Who Knew it Would be So Big

 More years ago than I would care to admit, I "borrowed" a pair of my Mom's hose and slowly slid them up my legs. Little did I know how from those humble beginnings I would finally grow into the feminine person I have become today. It all resulted in a life long gender journey which resulted in it's share of bumps and bruises. I think many transgender "outsiders" don't consider the real path we go through just to find and nourish our most inner gender needs. They think the process we go through is just a matter of wearing the clothes of the opposite gender we were born from. In other words, being transgender is just a phase. For me at least, I did go through a series of phases, mainly from going from confirmed crossdresser to out and proud transgender woman. 

Photo from the Jessie Hart

It certainly was not all a combination of kicks and giggles on my journey. First I needed to discover who I was and it was s scary experience. Letting go of all my ingrained male responses was as hard as it was to acquire them in the first place. I never wanted to be a boy and have all the experiences of youth which were forced on me. My parents came from the WWII/great depression era. They were great providers but sadly came up short in the emotional needs department.  I was expected to hide my emotions and move forward. I still can't imagine coming out at all to my Dad. I did briefly mention being a transvestite to my Mom after I was out of the Army and she shut me down by recommending electro-shock therapy. My "problem" was never mentioned again.
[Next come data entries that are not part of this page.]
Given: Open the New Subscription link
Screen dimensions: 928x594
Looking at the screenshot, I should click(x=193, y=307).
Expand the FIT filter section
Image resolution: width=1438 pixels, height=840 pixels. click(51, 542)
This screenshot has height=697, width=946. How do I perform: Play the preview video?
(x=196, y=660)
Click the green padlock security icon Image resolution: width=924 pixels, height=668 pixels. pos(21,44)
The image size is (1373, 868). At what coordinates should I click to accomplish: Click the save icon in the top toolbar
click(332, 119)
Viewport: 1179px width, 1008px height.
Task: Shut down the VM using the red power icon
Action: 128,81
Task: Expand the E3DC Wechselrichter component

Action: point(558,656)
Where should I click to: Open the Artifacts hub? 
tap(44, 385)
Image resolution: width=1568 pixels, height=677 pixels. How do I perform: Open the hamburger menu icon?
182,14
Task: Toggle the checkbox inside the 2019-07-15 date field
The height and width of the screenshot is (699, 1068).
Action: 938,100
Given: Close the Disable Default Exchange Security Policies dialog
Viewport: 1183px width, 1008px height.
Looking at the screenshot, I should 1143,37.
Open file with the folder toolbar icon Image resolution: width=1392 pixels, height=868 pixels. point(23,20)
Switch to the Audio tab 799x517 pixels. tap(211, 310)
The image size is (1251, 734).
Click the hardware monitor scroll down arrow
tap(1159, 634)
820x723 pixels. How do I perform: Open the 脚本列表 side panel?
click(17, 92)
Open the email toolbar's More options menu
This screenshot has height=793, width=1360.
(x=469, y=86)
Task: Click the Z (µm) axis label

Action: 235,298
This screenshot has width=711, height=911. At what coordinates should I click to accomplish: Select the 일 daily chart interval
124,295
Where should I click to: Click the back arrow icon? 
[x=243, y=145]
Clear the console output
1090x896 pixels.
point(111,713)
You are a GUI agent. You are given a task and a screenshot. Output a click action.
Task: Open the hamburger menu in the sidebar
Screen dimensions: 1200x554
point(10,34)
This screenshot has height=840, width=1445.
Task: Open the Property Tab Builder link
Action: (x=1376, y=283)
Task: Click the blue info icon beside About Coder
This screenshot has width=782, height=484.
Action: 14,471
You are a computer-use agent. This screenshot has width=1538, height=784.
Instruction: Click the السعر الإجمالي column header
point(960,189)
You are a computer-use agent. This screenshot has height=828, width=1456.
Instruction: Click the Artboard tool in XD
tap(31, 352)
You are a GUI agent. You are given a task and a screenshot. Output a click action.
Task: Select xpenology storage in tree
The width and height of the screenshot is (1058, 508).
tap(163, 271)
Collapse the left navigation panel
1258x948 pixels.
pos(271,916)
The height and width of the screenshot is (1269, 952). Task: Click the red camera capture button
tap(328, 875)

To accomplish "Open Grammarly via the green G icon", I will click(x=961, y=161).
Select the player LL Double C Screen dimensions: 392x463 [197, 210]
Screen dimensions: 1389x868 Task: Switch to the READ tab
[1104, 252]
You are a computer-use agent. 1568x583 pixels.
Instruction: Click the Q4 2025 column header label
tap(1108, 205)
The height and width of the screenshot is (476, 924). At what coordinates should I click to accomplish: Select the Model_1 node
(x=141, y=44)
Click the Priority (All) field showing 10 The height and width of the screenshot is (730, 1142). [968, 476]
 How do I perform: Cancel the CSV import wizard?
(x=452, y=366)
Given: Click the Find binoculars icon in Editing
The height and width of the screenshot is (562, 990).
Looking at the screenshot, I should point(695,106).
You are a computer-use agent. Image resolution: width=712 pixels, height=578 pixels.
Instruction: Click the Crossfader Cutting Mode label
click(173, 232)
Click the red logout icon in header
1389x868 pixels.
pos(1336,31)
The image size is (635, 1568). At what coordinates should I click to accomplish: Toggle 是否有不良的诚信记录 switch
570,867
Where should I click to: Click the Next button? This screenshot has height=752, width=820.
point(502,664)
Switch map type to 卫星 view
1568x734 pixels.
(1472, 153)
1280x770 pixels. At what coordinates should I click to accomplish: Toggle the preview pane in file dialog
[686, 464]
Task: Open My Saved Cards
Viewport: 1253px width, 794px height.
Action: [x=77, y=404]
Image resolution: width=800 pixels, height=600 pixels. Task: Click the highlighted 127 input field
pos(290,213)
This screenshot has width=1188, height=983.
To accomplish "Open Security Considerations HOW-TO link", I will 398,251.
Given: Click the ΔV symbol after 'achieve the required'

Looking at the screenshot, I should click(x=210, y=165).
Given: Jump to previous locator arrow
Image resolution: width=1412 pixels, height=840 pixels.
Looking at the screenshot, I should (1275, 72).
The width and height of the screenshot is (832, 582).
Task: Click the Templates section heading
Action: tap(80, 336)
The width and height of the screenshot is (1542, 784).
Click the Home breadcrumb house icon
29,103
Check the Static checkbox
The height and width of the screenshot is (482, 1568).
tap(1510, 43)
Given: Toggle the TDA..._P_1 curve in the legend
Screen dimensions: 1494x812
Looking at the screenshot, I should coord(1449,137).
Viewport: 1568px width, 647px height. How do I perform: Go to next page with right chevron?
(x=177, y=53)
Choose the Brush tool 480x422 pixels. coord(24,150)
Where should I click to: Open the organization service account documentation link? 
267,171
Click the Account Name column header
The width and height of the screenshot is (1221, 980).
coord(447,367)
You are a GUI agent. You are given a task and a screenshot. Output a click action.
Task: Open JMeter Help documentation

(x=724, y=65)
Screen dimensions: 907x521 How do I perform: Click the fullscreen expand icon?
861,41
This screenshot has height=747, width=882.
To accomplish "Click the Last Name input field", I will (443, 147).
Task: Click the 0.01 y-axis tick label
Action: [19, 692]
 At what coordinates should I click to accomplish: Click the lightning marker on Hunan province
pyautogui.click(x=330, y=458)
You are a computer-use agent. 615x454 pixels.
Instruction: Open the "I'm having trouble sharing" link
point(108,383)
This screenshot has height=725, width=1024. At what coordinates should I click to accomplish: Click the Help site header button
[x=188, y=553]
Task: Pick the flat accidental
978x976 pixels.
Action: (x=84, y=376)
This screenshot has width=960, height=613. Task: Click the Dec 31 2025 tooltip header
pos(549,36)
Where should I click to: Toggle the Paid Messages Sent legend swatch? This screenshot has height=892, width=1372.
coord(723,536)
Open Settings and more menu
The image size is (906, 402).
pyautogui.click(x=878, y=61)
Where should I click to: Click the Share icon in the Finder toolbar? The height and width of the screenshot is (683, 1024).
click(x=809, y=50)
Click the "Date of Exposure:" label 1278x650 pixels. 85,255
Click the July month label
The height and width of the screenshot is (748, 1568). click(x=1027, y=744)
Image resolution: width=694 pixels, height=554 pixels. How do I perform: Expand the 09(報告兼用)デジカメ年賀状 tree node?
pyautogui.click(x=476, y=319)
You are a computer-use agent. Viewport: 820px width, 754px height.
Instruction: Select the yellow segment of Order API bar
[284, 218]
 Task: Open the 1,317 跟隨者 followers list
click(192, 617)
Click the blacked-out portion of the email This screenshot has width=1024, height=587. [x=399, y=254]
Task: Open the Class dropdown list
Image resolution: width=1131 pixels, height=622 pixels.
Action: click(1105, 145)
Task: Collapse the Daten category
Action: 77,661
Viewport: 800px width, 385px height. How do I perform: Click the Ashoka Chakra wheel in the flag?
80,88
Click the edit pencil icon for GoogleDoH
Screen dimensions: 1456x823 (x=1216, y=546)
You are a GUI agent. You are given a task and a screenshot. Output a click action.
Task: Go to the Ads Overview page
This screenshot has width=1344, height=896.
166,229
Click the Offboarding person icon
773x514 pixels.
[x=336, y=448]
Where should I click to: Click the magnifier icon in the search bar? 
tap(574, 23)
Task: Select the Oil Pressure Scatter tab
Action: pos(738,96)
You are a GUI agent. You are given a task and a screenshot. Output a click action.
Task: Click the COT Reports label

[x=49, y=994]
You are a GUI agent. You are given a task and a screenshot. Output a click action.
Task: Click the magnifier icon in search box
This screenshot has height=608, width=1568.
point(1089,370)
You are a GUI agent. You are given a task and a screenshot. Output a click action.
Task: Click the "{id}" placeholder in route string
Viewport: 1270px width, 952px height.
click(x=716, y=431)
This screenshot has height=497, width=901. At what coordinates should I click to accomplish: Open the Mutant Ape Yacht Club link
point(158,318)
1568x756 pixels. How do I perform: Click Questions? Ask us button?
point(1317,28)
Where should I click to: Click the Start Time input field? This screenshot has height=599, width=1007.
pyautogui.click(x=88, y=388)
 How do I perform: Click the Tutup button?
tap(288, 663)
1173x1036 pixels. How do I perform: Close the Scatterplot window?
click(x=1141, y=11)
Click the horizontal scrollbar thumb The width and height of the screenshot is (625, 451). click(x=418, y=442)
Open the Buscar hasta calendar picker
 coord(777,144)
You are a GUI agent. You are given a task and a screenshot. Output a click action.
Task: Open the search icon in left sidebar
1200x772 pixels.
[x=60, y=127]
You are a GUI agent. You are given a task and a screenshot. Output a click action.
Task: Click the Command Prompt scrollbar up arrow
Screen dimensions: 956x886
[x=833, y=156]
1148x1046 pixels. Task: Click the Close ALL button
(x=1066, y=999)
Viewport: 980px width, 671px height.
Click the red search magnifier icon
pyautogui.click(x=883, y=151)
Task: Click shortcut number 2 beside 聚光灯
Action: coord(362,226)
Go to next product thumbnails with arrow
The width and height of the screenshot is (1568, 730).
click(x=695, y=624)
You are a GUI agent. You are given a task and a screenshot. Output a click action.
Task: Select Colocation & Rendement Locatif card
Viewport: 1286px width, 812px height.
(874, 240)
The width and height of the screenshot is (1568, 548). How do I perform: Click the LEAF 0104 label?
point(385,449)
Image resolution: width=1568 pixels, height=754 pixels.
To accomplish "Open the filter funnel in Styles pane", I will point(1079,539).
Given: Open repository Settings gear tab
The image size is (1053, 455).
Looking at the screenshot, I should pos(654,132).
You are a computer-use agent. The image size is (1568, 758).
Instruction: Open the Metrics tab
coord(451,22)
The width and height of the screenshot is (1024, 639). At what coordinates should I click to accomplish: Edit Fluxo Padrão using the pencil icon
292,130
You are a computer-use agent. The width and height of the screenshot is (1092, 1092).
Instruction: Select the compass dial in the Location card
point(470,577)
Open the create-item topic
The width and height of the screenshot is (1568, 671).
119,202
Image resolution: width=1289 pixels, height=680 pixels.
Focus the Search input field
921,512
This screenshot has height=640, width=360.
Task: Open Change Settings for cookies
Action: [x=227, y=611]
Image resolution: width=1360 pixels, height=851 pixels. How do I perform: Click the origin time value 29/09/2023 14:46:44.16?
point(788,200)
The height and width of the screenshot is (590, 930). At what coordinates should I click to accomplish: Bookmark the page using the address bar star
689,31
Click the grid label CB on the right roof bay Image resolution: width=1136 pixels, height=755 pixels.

Years went past before gender knowledge began to catch up with the world and I began to have some sort of realization of who I really was. Terms such as "gender fluid" made sense to me as did the explanations that very few humans fell into a strict male/female gender binary standard. I remember how exciting and euphoric it was to realize again I wasn't so alone in the world. If they admitted it or not, most people just didn't fit into the gender binary we were all taught to think was the only way to be. Boys did not have to be boys and girls did not have to be girls. The two could mix. What a radical idea!

Through it all, I learned my gender issues were a big deal. I went through tons of pain and suffering to arrive at the other end of the gender tunnel which I described in a recent post. The light I found was not the train but a bright new world where I could be myself. I was finally past all the people who wanted to laugh at me behind my back or to my face. 

I wonder now if I ever had the choice to go back to those early cross dressing days, would I do anything different. Trying to hide dressing like a girl for the most part, led me down a life long road of sneaking behind the back of others. Some of which I cared deeply about. On the positive side of life, being transgender provided me with a unique look at both sides of the binary gender fence. I know of course I never really had a choice for whatever reason. I just never imagined the process would prove to be so big.